By Justice Derefaka (Technical Adviser on Gas Business and Policy to the Honorable Minister of State for Petroleum Resources)
Oil prices edged lower on Friday on worries that demand would recover more slowly than expected from COVID-19 pandemic lockdowns, while rising supply also overshadowed optimism over falling crude and fuel inventories. This week, two prominent forecasters, the International Energy Agency and the Organization of the Petroleum Exporting Countries, trimmed their 2020 oil demand forecasts. OPEC and its allies are increasing output this month.
“The big-picture question is whether the spread of coronavirus is going to continue to impact on the return of gasoline and diesel demand,” said Andy Lipow of Lipow Oil Associates in Houston.
Prices were bolstered earlier in the week by U.S. government data showing crude oil, gasoline and distillate inventories falling last week as refiners ramped up production and demand for oil products rose.

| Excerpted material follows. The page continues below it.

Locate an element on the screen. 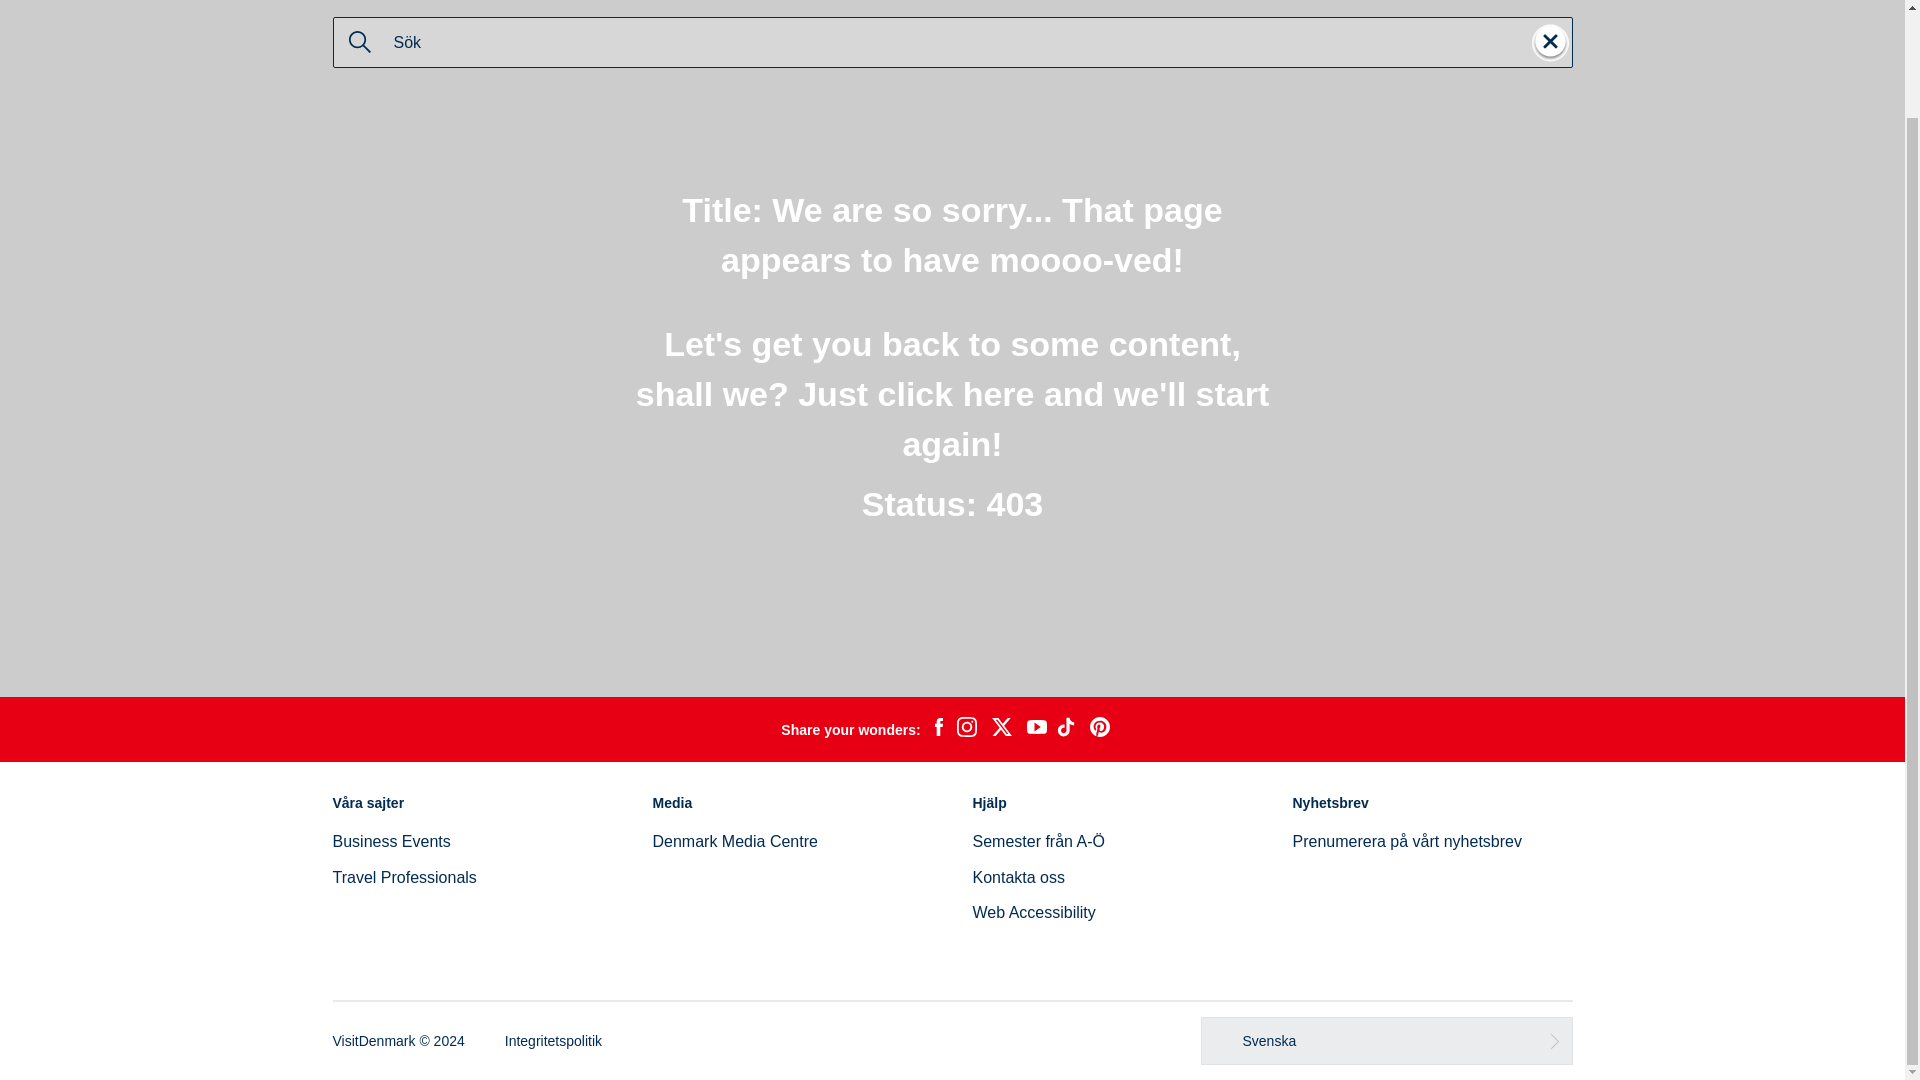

“If that trend continues, it’s very supportive of prices and should drive prices higher,” said Phil Flynn, senior analyst at Price Futures Group in Chicago.
The number of U.S. oil and gas rigs, an indicator of future supply, fell this week for a 15th straight week to record lows, according to energy services firm Baker Hughes.

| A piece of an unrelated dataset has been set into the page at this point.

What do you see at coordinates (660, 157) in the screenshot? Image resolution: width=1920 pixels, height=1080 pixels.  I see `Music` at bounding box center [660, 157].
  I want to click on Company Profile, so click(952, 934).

“The market wants to break out, but we don’t seem to be able to follow through just yet because of these lingering questions about the coronavirus,” Flynn said.
Oil has recovered from lows touched in April, when WTI briefly turned negative. Still, a rise in the number of novel coronavirus infections has limited gains. India reported another record daily rise in cases on Thursday.
OPEC and allies including Russia, a group known as OPEC+, have cut output since May by around 10% of pre-pandemic global demand to support the market. The deal calls for an increase in output this month as demand recovers.
The lack of activity on the West African crude market throughout this week will likely concern sellers, with as much as half of the Nigerian program for September still available, sources said Aug. 14. That was with loading programs for October and official selling prices expected in the week starting Aug. 17. “The only cargoes moving are into tenders…on the spot market it is too expensive still, even though people are discounting more and more there will be further discounting to try to avoid a significant overhang again going into the next cycle. The wider weakness on the West African market reflected the lack of demand from China as well as the abundance of cheap US crude heading into Europe and the pressure of refinery margins.
Prices are as follows:
(1)Dated Brent =$44.515/ bbl (-0.545)
(2)Bonny Light =$43.94/bbl (-0.495)
(3)QuaIboe =$43.74 /bbl (-0.495)
(4)Forcados =$44.09 /bbl (-0.495)
Premium unleaded pms= $401.75/mt (-1.25)
0.1% Gasoil= $370.75/mt (-1.5)
Clean Tanker freight UKC-WAF= $16.26/mt (-0.42)
Stay Safe and have a wonderful week.